Farniente, vacances : non merci ! Pour oublier ses peines de cœur, Pauline a besoin de jouer. Comme une enfant, inspirée par les faits divers de son magazine, elle s’improvise détective et entend bien résoudre les mystères du coin. Elle entraîne dans ses jeux et suspicions absurdes le beau Simone, avec lequel elle entretient dès les premiers instants une relation aussi immature qu’explosive. Se lancer dans une enquête, dans un jeu de piste, de séduction ou bien jouer un rôle. Chaque personnage se donne une consistance, se met en scène pour cacher des plaies douloureuses (Pauline aime prendre ses airs de gamine prétentieuse mais n’est dans le fond qu’une femme très amochée par une rupture sentimentale), Simone se plaît à cultiver son image de rital séducteur et un peu odieux (il est pourtant en plein divorce et ne le vit pas très bien), Jeanne se prend pour une grande star (mais, dans le fond, a surtout peur de disparaître des écrans et de n’être qu’une actrice de seconde zone), Wilfried entretient son rôle de mari et beau-frère dévoué (mais songe sérieusement depuis un moment à prendre le large). Comme toujours, Marc Fitoussi livre un film faussement futile où l’humour, tantôt léger, tantôt noir, masque des sentiments plus complexes. Et on retrouve le goût du cinéaste pour les paumés (filmés avec beaucoup de tendresse, à l’image d’une scène étonnamment émouvante durant laquelle Jeanne se voit non sans émotion sur un écran de la télévision italienne).
Alors que tout le monde fait semblant, se ment, les vacances battent leur plein. Avec beaucoup de drôlerie, le film tourne en dérision les séjours dans les grands hôtels. La guerre le matin pour avoir son transat, les habitués pointilleux et obsédés par le menu du jour, les soirées kitsch : tout y passe. Aux préoccupations superficielles, entre deux cocktails, s’oppose l’enquête de Pauline, qui n’a définitivement pas peur du ridicule. Les fausses pistes s’enchaînent de façon jouissive tandis que les dialogues finement écrits, parfaitement rythmés, s’allient à une réalisation d’une impressionnante minutie. Décors de rêves, costumes et accessoires somptueux et joliment assortis (des tenues glamour de Pauline aux maillots de Simone, tout est un régal pour les yeux), plans pop en diable évoquant parfois l’univers du cartoon : sous ses airs de ne pas y toucher, Pauline détective est une œuvre de cinéma visuellement très maîtrisée, bien plus ambitieuse qu’elle n’y paraît.

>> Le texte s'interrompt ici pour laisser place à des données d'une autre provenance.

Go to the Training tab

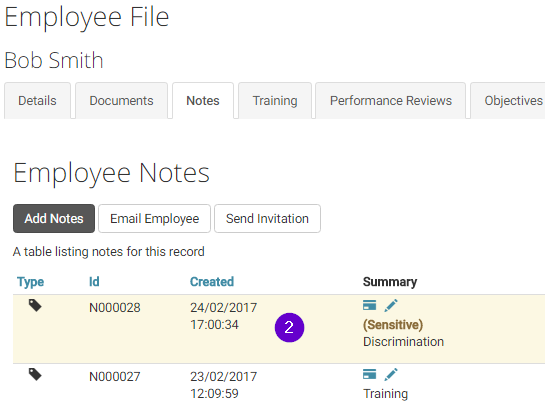click(275, 100)
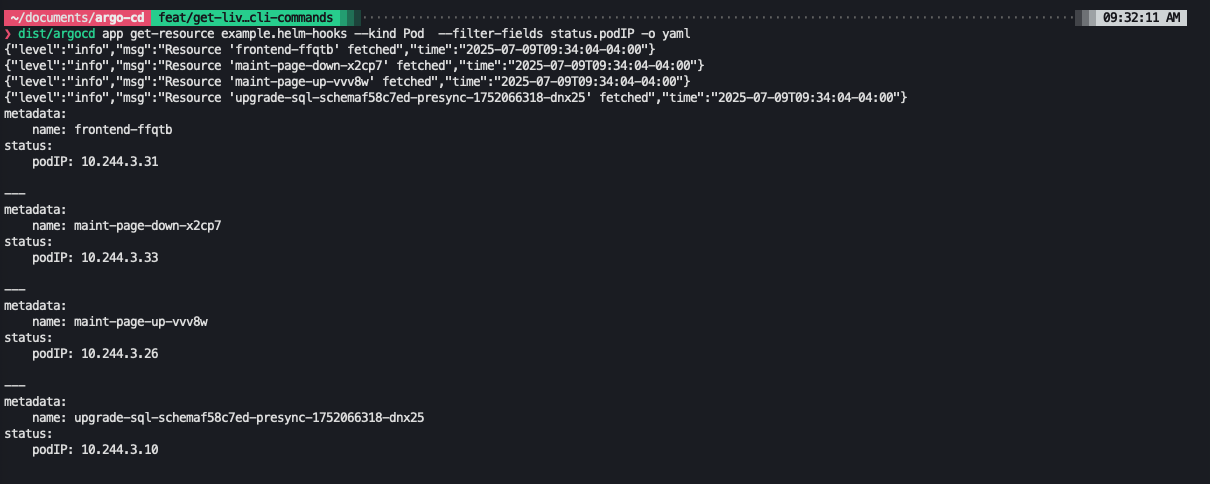
Task: Click the name: frontend-ffqtb YAML line
Action: [95, 129]
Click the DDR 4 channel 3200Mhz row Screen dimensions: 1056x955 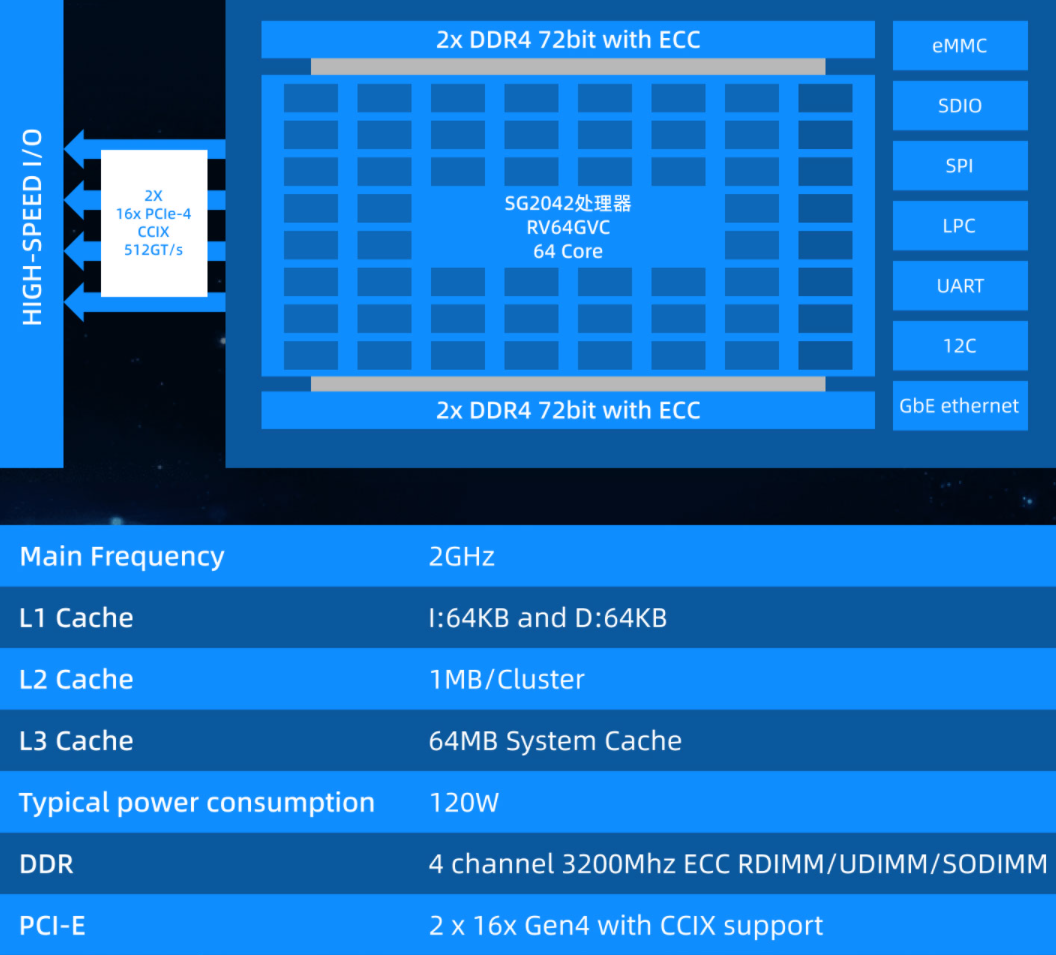[528, 863]
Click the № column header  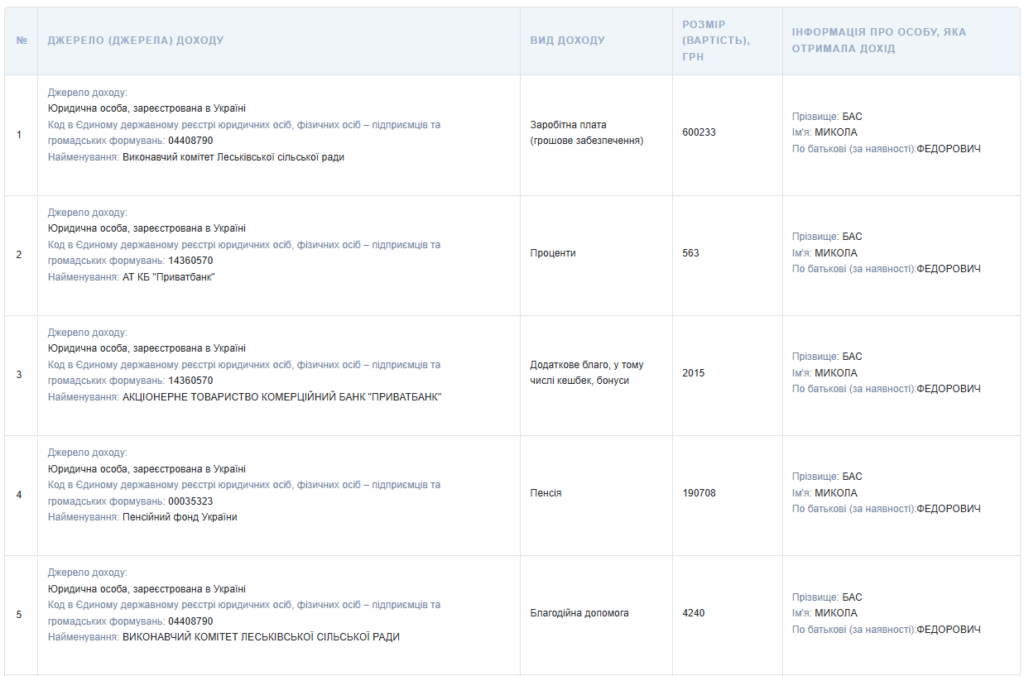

Si l’intrigue multiplie les rebondissements farfelus, il émane de son fragile équilibre une véritable grâce, amplifiée par l’interprétation des comédiens, Sandrine Kiberlain en tête. Elle en fait des tonnes et elle est géniale, plus belle et attachante que jamais. Au delà des apparences, les jeux d’enfants auxquels se livrent les protagonistes, pour sauver les autres ou se sauver eux-mêmes, ont quelque chose de vraiment émouvant à posteriori. Un film décalé et futé.